At the moment, the Chief Executive Officer of Medicare can request information from doctors who are reasonably suspected of engaging in inappropriate or improper practices. The CEO of Medicare reports that some 20 per cent of doctors who are asked to provide access to patients’ medical records refuse to do so. The government believes that of that 20 per cent many are quite possibly engaged in improper or inappropriate practices. I would suggest to the Main Committee that it could equally be that they simply do not believe that it is ethically proper of them to provide their patients’ medical records to a third party, even a third party as eminent as the CEO of Medicare.

This legislation seeks to give the CEO of Medicare the power to require the production of patients’ medical records rather than just request them. I should point out that this strikes me and the opposition as a rather heavy-handed solution to a problem that may be more apparent than real. For instance, every year some $4.5 million is recovered from doctors in Medicare payments which turn out to have been inappropriately claimed. That suggests, firstly, that there are mechanisms in place to recover moneys from doctors who have inappropriately claimed and, secondly, that it is not such a shocking problem given that $4.5 million, while a lot of money in itself, is a minuscule percentage of the $14 billion or thereabouts that Medicare disburses every year.

Five convictions on average are secured every year against doctors for improperly claiming Medicare benefits. Obviously, five is five too many but when we remember that there are some 55,000 doctors registered to claim Medicare benefits, the fact that in any one year five do so improperly suggests that the vast majority of doctors are working entirely appropriately under the system. I would be very disappointed to think that this government was engaging in doctor bashing. The last thing that we should do if we want our health care system, and in particular Medicare, to function well is to assume that all doctors are cheats. Medicare only works because of the goodwill and integrity of the medical profession. I believe it is important for the government and the parliament to work with the profession rather than against it in matters such as this.

I wonder whether it would not be more appropriate and ultimately more productive, when the CEO of Medicare believes that there may be some grounds for suspecting that benefits have been claimed improperly or inappropriately, if rather than issuing a notice requiring a doctor to produce medical records the CEO instead sent a Medicare official to the doctor’s practice to be there with the doctor on site to inspect the relevant records. This, I think, would be a simpler and more collegial way of ascertaining the true facts of the situation and in the long run more likely to get to the truth of the matter than the issuing of notices to produce records.

If it really does seem to the CEO of Medicare that something improper has taken place, there are already mechanisms for securing access to patients’ records, mechanisms which have been in place for many years and which are well regarded in terms of the privacy provisions surrounding them. There is the possibility of a professional services review or, if that is regarded as insufficient, the possibility of bringing action in court against the doctor concerned. At least on the face of it, this legislation strikes me as going too far and as giving a power to the CEO of Medicare the necessity for which is far from clear. Without wishing further to detain the Main Committee and without wishing to move amendments at this stage of the bill, I foreshadow that the opposition is looking at some amendments which we will consider in another place.
────────────────
Tasks to carry out =
(a) Repeat the passage on Medicare word for word, beginning at the words "At the moment, the" and stopping after "CEO of Medicare.".
(b) Do these statements agree with the passage on Medicare? Answer yes or no for each, and quote the words from the passage that decide it.
(i) Some 20 per cent of doctors asked to give access to patients' medical records refuse.
(ii) About $14 billion is recovered from doctors every year in inappropriately claimed Medicare payments.
(iii) The opposition is moving amendments at this stage of the bill.
────────────────
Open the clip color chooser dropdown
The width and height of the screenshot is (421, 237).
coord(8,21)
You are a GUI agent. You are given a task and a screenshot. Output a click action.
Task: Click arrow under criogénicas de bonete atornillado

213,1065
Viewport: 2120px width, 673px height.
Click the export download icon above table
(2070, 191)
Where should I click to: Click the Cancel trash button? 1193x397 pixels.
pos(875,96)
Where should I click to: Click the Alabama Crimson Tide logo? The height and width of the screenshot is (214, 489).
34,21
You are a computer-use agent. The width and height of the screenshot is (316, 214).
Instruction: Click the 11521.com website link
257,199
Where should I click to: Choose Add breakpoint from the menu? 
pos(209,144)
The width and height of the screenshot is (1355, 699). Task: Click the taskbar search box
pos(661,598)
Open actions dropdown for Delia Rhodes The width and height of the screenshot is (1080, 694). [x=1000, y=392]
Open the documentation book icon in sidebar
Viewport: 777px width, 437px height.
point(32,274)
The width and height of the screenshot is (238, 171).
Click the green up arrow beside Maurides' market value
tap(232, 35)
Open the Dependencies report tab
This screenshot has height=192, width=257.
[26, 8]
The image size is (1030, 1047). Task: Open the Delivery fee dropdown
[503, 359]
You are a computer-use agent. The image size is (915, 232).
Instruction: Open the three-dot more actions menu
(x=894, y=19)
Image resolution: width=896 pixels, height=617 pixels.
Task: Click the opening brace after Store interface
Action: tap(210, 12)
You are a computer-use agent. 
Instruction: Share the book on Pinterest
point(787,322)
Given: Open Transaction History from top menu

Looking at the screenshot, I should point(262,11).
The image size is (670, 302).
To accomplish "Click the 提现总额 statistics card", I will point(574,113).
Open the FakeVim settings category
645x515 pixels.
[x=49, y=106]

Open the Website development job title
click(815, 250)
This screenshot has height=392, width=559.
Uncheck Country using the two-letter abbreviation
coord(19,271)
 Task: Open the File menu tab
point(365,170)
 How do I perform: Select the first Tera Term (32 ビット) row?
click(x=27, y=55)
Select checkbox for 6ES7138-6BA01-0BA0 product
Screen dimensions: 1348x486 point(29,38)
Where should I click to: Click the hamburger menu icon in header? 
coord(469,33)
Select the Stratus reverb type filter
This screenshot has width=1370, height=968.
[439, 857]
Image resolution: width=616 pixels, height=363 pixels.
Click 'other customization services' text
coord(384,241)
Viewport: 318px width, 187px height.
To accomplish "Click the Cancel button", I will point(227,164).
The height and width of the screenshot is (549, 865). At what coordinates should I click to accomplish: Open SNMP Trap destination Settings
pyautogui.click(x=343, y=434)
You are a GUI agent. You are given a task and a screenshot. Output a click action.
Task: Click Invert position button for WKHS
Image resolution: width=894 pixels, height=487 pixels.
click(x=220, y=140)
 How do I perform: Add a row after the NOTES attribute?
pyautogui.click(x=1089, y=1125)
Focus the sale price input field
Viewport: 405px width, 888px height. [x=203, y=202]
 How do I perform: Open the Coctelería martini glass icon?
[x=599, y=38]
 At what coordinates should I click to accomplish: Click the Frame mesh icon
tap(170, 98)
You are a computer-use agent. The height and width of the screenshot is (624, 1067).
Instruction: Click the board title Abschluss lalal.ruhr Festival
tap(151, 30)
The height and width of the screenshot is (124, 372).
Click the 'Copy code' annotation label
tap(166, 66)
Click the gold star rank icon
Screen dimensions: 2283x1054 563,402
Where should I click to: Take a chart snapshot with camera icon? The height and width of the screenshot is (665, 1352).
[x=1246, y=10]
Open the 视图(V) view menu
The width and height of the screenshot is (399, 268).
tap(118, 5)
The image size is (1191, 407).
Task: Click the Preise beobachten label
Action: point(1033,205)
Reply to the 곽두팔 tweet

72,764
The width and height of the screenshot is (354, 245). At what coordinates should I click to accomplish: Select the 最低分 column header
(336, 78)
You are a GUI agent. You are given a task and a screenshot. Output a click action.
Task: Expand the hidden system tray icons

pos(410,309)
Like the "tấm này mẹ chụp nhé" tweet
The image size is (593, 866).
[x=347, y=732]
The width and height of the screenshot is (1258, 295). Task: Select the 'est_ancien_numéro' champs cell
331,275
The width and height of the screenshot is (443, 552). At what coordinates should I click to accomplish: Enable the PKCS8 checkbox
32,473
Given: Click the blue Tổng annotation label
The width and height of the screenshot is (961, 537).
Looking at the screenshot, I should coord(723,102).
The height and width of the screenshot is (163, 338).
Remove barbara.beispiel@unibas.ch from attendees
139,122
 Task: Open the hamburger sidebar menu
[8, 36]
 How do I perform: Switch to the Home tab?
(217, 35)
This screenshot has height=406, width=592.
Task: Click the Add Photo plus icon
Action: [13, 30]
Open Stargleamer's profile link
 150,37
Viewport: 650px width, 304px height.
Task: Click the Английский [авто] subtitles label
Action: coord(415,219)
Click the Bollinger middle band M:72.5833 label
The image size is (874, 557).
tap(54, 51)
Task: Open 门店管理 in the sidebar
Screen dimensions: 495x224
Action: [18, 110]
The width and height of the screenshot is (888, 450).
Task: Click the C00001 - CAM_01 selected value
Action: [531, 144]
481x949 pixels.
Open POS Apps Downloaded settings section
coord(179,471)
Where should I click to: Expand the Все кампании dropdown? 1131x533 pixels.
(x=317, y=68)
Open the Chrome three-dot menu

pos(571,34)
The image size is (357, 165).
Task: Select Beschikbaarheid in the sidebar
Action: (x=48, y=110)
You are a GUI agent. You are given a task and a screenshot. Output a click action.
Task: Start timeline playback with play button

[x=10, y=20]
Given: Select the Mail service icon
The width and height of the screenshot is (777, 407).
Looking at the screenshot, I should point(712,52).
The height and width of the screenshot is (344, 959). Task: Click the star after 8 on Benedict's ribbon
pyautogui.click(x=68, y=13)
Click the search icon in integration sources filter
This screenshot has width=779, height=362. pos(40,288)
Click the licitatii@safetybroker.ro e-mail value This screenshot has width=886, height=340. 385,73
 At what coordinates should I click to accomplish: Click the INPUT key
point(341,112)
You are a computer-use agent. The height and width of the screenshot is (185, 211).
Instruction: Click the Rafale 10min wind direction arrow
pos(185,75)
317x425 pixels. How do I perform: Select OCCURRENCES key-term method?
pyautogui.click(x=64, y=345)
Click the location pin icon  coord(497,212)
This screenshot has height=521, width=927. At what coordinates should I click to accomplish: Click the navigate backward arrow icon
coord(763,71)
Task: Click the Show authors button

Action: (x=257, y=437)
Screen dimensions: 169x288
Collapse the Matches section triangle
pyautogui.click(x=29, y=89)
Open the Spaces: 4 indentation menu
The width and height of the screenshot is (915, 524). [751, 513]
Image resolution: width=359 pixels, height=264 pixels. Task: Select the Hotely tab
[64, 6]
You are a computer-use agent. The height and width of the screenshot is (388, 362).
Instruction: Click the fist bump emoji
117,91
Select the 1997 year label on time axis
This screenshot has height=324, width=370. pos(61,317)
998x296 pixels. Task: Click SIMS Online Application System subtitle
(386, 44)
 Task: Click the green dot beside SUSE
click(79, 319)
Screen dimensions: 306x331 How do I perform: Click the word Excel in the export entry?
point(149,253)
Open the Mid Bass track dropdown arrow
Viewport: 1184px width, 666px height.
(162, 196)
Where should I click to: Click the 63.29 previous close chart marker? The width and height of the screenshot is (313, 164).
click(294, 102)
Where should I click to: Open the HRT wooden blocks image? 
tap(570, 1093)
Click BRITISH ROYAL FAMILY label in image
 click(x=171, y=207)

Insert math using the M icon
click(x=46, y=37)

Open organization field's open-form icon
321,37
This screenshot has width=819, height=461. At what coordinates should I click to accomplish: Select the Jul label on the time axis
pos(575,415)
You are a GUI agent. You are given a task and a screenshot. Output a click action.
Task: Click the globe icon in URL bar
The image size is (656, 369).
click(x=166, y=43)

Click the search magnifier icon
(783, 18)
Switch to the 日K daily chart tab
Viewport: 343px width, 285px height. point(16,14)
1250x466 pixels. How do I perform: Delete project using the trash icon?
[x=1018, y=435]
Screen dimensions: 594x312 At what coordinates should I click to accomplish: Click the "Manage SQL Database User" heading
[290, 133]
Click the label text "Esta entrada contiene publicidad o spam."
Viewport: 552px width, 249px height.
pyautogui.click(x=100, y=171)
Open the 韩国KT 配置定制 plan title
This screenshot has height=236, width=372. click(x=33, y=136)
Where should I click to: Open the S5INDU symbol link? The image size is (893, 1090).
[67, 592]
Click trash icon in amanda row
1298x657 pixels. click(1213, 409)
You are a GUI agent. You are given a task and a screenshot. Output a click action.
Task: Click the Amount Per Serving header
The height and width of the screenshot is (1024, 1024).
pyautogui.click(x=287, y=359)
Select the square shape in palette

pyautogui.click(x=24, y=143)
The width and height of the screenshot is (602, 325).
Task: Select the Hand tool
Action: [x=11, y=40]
────────────────
Results =
(a)
At the moment, the Chief Executive Officer of Medicare can request information from doctors who are reasonably suspected of engaging in inappropriate or improper practices. The CEO of Medicare reports that some 20 per cent of doctors who are asked to provide access to patients’ medical records refuse to do so. The government believes that of that 20 per cent many are quite possibly engaged in improper or inappropriate practices. I would suggest to the Main Committee that it could equally be that they simply do not believe that it is ethically proper of them to provide their patients’ medical records to a third party, even a third party as eminent as the CEO of Medicare.

(b)
(i) Yes: "some 20 per cent of doctors who are asked to provide access to patients’ medical records refuse to do so"
(ii) No: "every year some $4.5 million is recovered from doctors in Medicare payments which turn out to have been inappropriately claimed"
(iii) No: "without wishing to move amendments at this stage of the bill"